Figure 1.

Frequency and phenotype of natural killer (NK) cells infiltrating normal liver tissue (NLINK), HCC-surrounding liver (LINK), and HCC (TINK). (A). Frequency of total NK cells and CD56^DIM and CD56^BRIGHT subpopulations in NLINK (n. 7), LINK (n. 12), and TINK (n. 12). (B). Median fluorescence intensity (MFI) of CD56 expression in NK cell subsets (total NK, CD56^DIM, and CD56^BRIGHT) from NLINK, LINK, and TINK. (C). Percentage of cells expressing CD16 in NK cell subsets. D, E. MFI of NKG2D (D) and NKG2A (E) expression in NK cell subsets (Total NK, CD56^DIM and CD56^BRIGHT) from NLINK, LINK, and TINK. F, G. Expression of NKp30 (F) and NKp44 (G) in NK cell subsets from NLINK, LINK, and TINK. Horizontal lines represent median values. Statistics by Wilcoxon matched pairs test (LINK vs. TINK) and Mann–Whitney test (NLINK vs. LINK and NLINK vs. TINK). (H).
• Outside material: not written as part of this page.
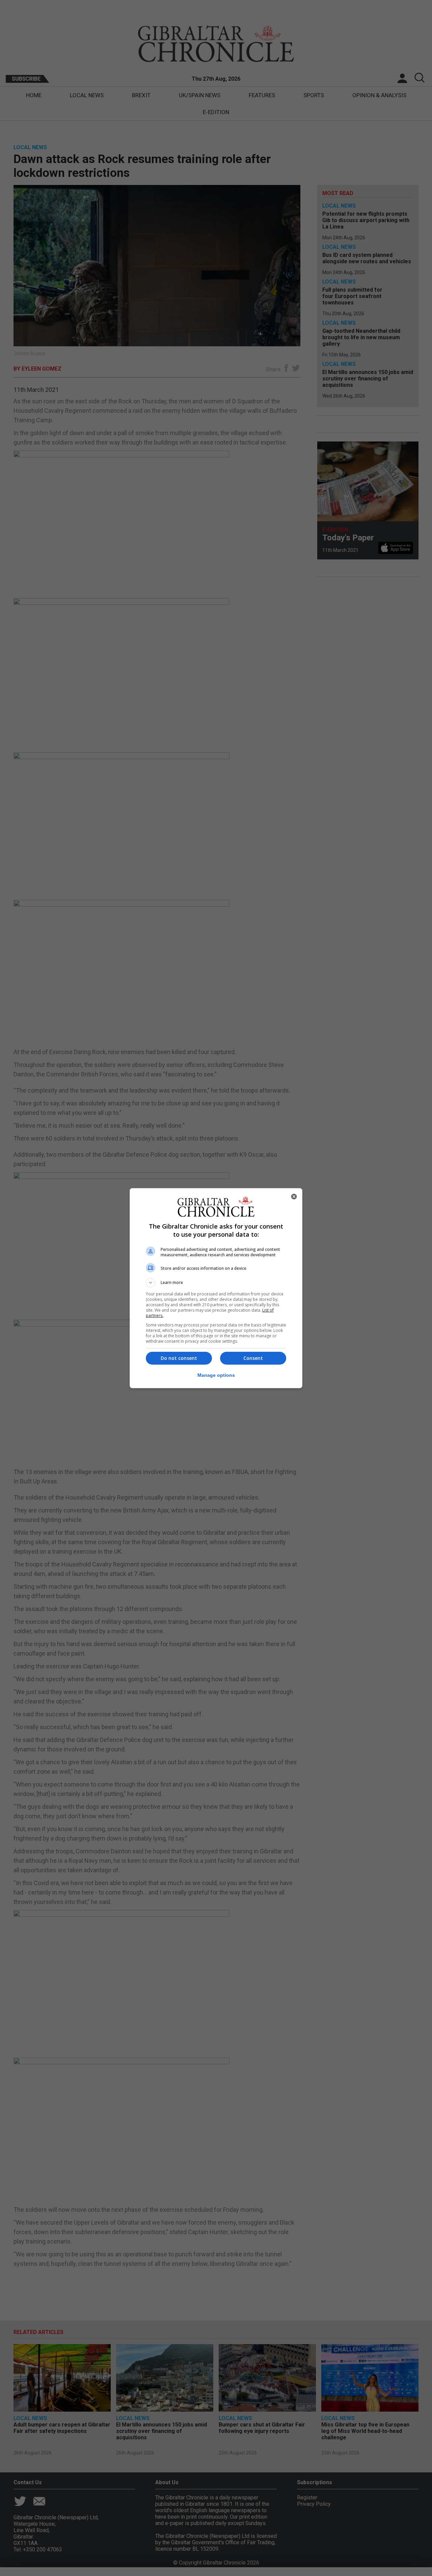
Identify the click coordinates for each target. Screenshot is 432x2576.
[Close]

The dimensionality reduction algorithm t-distributed stochastic neighbor embedding (tSNE) was applied to flow cytometry data on NK cells (single-cell expression values from total live lymphocytes for CD3, CD56, NKG2A, NKG2D, NKp30, and NKp44) to generate a two-dimensional map of NK cells from paired TINK and LINK from all the experimental samples. tSNE analysis shows the segregation of NK subsets in study groups. The black line shows the CD56^BRIGHT subset showing different expression patterns in LINK and TINK. (I). tSNE colored by expression intensity of NK cell receptors NKG2A, NKG2D, NKp30, and NKp44 in LINK and TINK samples. Upregulation is represented in red and downregulation in blue, with intermediate color shades representing intermediate levels.